At the Harbor Area Town Hall meeting on April 20 at the Doubletree Hotel in San Pedro, representatives of the district attorney’s office, of Sheriff Sherman Block’s office and two judges from the San Pedro Court cited lack of funding, resulting in excessive workload, as one of the major causes of an increase in crime.
The representative of the Sheriff’s Department specifically said that this nation has not shown a strong enough commitment to fighting crime with corresponding commitment of adequate funds.
We Californians are part of this nation. If my memory serves me correctly, most of the ballot measures providing funding for additional prisons or additional police passed (even when all other spending measures were voted down). So we, the voters, did allocate money to the fight against crime; but when the budget cuts were made, they were made (by our elected officials) across the board, including police, the district attorney and the courts.
At the meeting, a gentleman asked, “How about making the criminals work to help support themselves?” and he was given the trite answer that the labor unions do not want the prison system to compete with workers in the production of goods.
Why cannot the prison inmates be put to work to grow their own food, make their clothes and whatever else they need?

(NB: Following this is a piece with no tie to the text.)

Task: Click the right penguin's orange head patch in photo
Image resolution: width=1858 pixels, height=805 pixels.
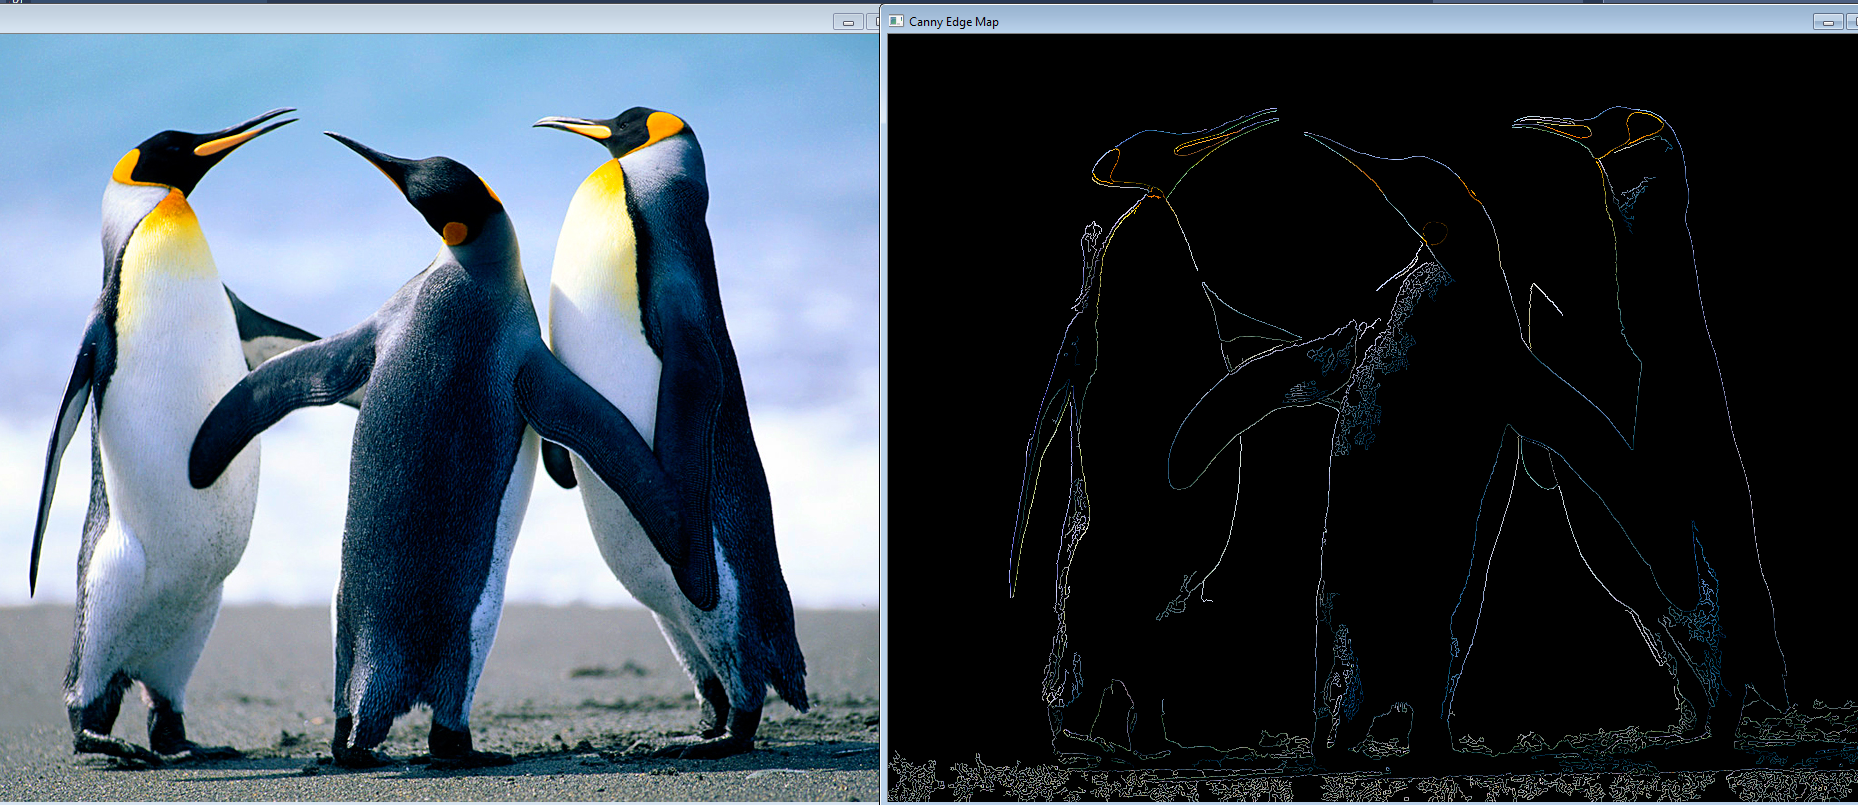Action: pos(665,127)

Why cannot the criminals convicted of nonviolent crimes be put in prison farms, prison factories, and be put to work? Why cannot the youthful offenders be put in boot camps and taught discipline, work habits and self-control, along with basic skills and a trade or a profession?
It is now time to take a new (or an older) approach to the fight against crime. The creation of boot camps has already been tried in other states and discussed here in California: Why are we not implementing it?
If legislation is required to allow convicted felons to be placed in different types of correctional facilities, what are we waiting for? Time is running out, and the officials in Sacramento and Washington must wake up to this fact.